United States Special Operations troops are forming elite counterterrorism units in four countries in North and West Africa that American officials say are pivotal in the widening war against Al Qaeda’s affiliates and associates on the continent, even as they acknowledge the difficulties of working with weak allies.
Catch that? “The difficulty of working with weak allies” could mean a lot of things, none of them good for fans of democracy and human rights. Anyone remember whose boy Saddam Hussein was back in the day? Or Osama Bin Laden? Shall we talk about African military coups by soldiers trained and equipped by the U.S., or just U.S.-supported military coups generally?
The secretive program, financed in part with millions of dollars in classified Pentagon spending and carried out by trainers, including members of the Army’s Green Berets and Delta Force, was begun last year to instruct and equip hundreds of handpicked commandos in Libya, Niger, Mauritania and Mali.
The goal over the next few years is to build homegrown African counterterrorism teams capable of combating fighters like those in Boko Haram, the Islamist extremist group that abducted nearly 300 Nigerian schoolgirls last month. American military specialists are helping Nigerian officers in their efforts to rescue the girls.
“Handpicked.” You gotta love that. By whom? According to what criteria? The troops ability to find and kill terrorists or their loyalty to the government that let the U.S. in? Their desire to protect the people of their country or their ability to put paid to the old maxim absolute power corrupts absolutely? NOTE: it’s not just me saying these things.
“You have to make sure of who you’re training,” said Maj. Gen. Patrick J. Donahue II, the commander of United States Army soldiers operating in Africa. “It can’t be the standard, ‘Has this guy been a terrorist or some sort of criminal?’ but also, ‘What are his allegiances? Is he true to the country, or is he still bound to his militia?’” . . .
J. Peter Pham, director of the Africa Center of the Atlantic Council, a policy research group in Washington, said the United States must make tough political judgments before investing in ambitious counterterrorism training programs. Mr.
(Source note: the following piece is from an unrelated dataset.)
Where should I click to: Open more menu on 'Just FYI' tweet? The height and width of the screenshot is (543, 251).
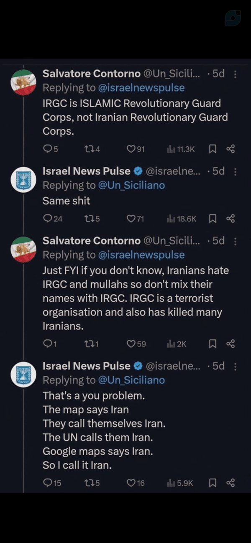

Pham cited the lessons of Mali, where American-trained commanders of elite army units defected to Islamic insurgents that seized the north last year.
“The host country has to have the political will to fight terrorism, not just the desire to build up an elite force that could be used for regime protection,” Mr. Pham said. “And the military has to be viewed well or at least neutrally by a country’s population.” . . .
American officials say trainees must be carefully screened and monitored for possible human rights violations or shifting allegiances. “Any unit we train could be used to go after political opponents rather than Al Qaeda,” said Frederic Wehrey, a senior policy analyst with the Carnegie Endowment for International Peace who has visited Libya frequently.
Good luck with that [see: Mao quote above].
Meanwhile, I have a better idea: arm the citizenry. Let the people of Africa exercise their natural, civil and perhaps one day Constitutionally protected right to keep and bear arms. Does anyone seriously believe that Boko Haram could have kidnapped 300 school girls if their parents had been armed?
Sure there’d be an “adjustment” period as alliances shifted (to say the least). But as long as everyone is armed, no one power can emerge that will engage in the abhorrent practice that’s common to humanity around the world – from Mexico to Mali – mass murder. Unless they disarm the populace, of course.